Теория общественных отношений собственности не только объясняет геополитическое поведение, но и предлагает теоретическое описание формирования и трансформации геополитических порядков – сдвигов в структуре системы, если говорить в терминах современной теории МО. Однако она также показывает, что эти системные трансформации всегда связаны с глубокими социальными конфликтами, которые реорганизуют и отношения господства или эксплуатации, и
отношения между внутренним и внешним, национальным и международным. Отношение между структурой и субъектом действия не является круговым отношением рекурсивного определения, в котором структура определяет действие, а действие, наоборот, подтверждает и укрепляет структуру.

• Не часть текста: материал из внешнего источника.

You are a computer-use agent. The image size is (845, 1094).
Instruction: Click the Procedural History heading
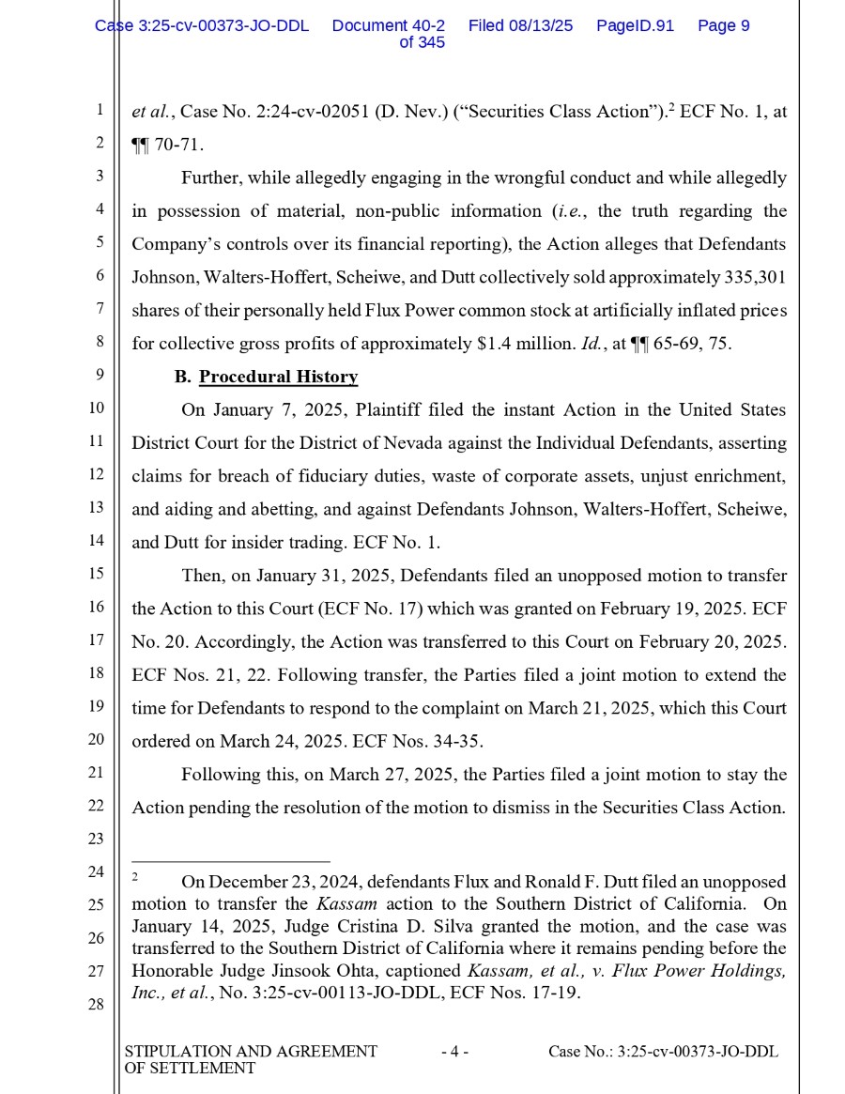[x=278, y=377]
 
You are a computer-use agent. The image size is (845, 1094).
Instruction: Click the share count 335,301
[x=756, y=278]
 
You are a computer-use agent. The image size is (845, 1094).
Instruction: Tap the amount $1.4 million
[x=519, y=344]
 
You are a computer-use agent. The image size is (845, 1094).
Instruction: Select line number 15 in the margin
[x=96, y=574]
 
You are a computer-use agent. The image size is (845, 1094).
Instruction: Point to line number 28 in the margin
[x=96, y=1004]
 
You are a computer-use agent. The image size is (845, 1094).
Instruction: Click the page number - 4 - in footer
[x=454, y=1052]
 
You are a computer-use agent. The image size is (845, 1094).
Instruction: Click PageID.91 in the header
[x=635, y=25]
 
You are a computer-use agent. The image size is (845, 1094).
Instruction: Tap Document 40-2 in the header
[x=388, y=25]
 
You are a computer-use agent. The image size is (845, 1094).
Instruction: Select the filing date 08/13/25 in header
[x=539, y=25]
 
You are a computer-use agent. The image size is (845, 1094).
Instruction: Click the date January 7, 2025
[x=266, y=409]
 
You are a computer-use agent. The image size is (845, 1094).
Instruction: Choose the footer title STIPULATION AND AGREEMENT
[x=251, y=1052]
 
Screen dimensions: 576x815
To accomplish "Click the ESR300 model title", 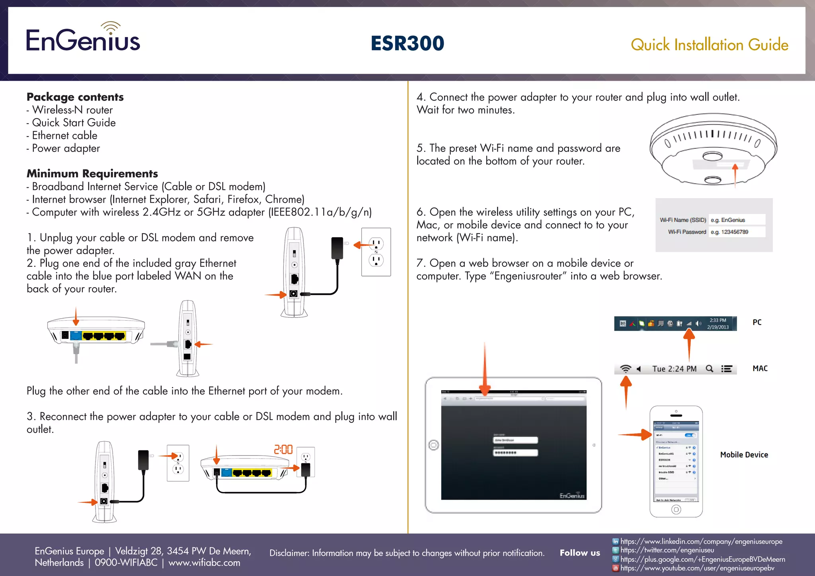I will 407,43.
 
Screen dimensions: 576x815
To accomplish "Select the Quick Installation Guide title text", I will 709,45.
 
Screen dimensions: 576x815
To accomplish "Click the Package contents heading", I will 75,97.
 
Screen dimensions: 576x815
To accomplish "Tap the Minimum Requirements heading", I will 92,173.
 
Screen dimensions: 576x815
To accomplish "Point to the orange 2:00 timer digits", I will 283,450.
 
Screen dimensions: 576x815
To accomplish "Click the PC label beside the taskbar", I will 757,322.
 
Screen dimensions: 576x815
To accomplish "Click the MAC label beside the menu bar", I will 760,368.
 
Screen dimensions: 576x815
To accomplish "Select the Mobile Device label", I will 744,455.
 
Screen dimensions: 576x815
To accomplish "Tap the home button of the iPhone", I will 676,509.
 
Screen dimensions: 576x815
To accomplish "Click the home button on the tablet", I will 434,445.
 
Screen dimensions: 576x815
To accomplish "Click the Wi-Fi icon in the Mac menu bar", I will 626,369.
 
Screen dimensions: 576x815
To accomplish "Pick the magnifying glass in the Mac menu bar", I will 709,369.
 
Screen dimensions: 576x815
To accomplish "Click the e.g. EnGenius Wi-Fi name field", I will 737,220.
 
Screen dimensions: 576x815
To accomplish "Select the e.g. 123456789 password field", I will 737,232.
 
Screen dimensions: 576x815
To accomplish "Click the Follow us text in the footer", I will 579,553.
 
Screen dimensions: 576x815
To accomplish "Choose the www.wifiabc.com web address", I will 204,562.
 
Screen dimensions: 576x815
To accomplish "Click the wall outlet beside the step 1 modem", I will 376,252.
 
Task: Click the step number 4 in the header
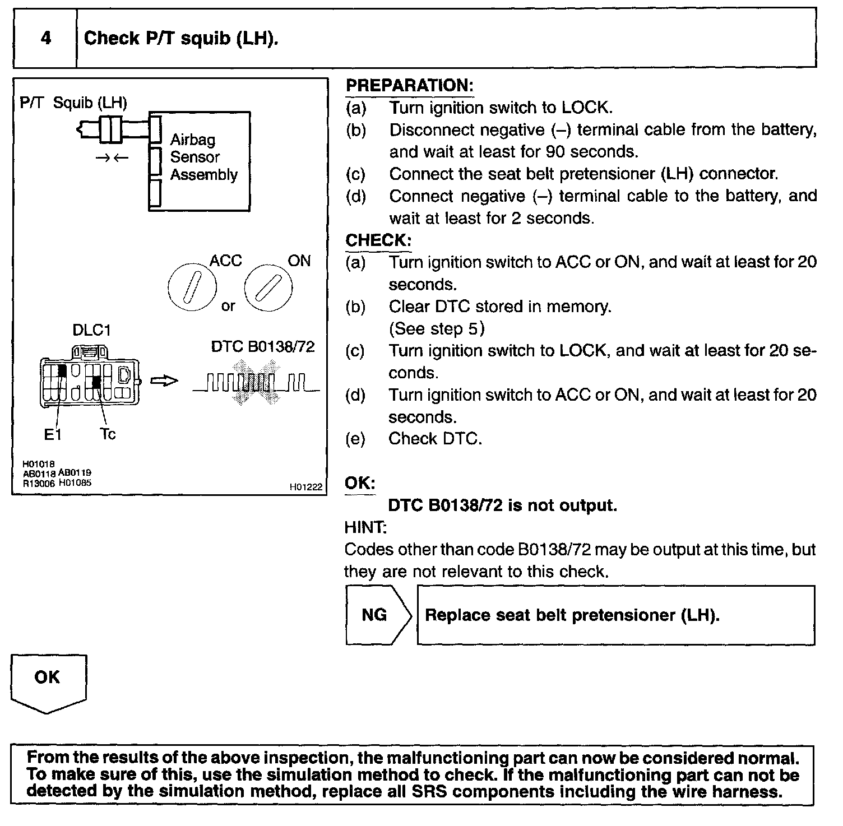[45, 38]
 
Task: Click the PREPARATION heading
[410, 86]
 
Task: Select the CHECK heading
[378, 240]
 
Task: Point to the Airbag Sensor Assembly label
[203, 157]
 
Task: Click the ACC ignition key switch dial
[191, 286]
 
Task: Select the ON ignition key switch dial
[268, 286]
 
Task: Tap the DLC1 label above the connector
[91, 330]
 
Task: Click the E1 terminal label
[53, 434]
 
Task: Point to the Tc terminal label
[108, 434]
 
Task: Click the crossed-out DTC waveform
[256, 383]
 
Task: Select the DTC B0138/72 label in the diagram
[262, 347]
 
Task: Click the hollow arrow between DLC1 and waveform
[164, 381]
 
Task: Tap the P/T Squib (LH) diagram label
[73, 103]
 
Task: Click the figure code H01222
[306, 487]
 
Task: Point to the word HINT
[365, 527]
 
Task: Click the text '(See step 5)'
[437, 328]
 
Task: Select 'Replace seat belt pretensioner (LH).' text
[572, 615]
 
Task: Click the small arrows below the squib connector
[112, 158]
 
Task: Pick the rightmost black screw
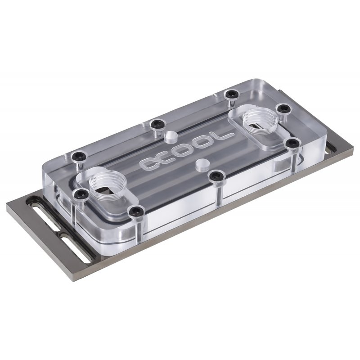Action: tap(293, 143)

Нельзя также понять это отношение и как простую полярную оппозицию рационализма, стремящегося к причинно-следственным объяснениям, и рефлективизма, ищущего герменевтического понимания. Это противоречивый и динамический процесс, который также интерпретирует сам себя, приводя к качественным трансформациям. Абсолютно ясно, что эти трансформации не следуют какой-то схеме очередности, а являются в высшей степени неравномерным – в социальном, географическом и хронологическом отношениях – процессом. Они не стремятся достичь некоего трансцендентного телоса, но в ретроспективе они постижимы. История не только динамична, но и кумулятивна. Следы прошлого должны быть приспособлены к реорганизованному настоящему. Старое и новое сливаются непредсказуемым образом. Структура и субъект действия, необходимость и свобода сочетаются по-разному – и на внутреннем, и на международном уровне. Это мир, творимый нами, однако это творение не является ни суммой намеренных и осознанных действий, ни результатом десубъективированных механизмов, имеющих чисто структурную природу. Это процесс не структурации, а диалектического развития.Теория международных отношений – это социальная
наука. Как социальная наука, она не стоит в стороне от повседневного воспроизводства структур господства и эксплуатации. Однако доминирующая в теории МО парадигма, то есть неореализм – вместе со своим рационалистским двойником в виде неолиберализма, – в своих попытках объяснить международную политику остается привязанной к позитивистской концепции науки. Подведение международных действий под один общий закон, претендующий на объективность, – прием, способствующий как теоретическому обнищанию, так и интеллектуальному упадку. В политическом отношении он весьма опасен и слишком часто вступает в сговор с агрессивными политиками гегемонистского государства. В некоторых из своих вариантов он оказывается просто скандальным. Неореализм – это наука господства. Это технология государственной власти, захваченная инструментальной рациональностью. Его гротескные и грубоватые напевы звучат для студентов как голоса сирен. Что касается его объяснительной силы, неореализм больше затуманивает существо дела, чем проясняет его, а богатейшую историю человеческого развития он сжимает в повествование о сухом перерасчете власти. Возвышение анархии и баланса сил до уровня трансисторических принципов, механистически определяющих геополитическое поведение, опирается на цепочку непроверенных предположений, порождая тезисы, которые можно легко опровергнуть. Проекция модели рационального выбора на политических акторов в «системе выживания» сводит политическую волю к реакциям на «железные законы» и скрывает массивные исторические преобразования в процессе формирования социального и политического мира. В эпистемологическом отношении сохранение неолиберализма определяется его стремлением оторвать политическое от социального и структурное от процессуального, дабы укрепить автономную и общую науку МО. Его техника проверки сводится к постоянному самоподтверждению, то есть поиску в истории удобных и подтверждающих теорию случаев, тогда как противоречащие данные объявляются поведением, не соразмерным теории, и, соответственно, иррациональными аномалиями.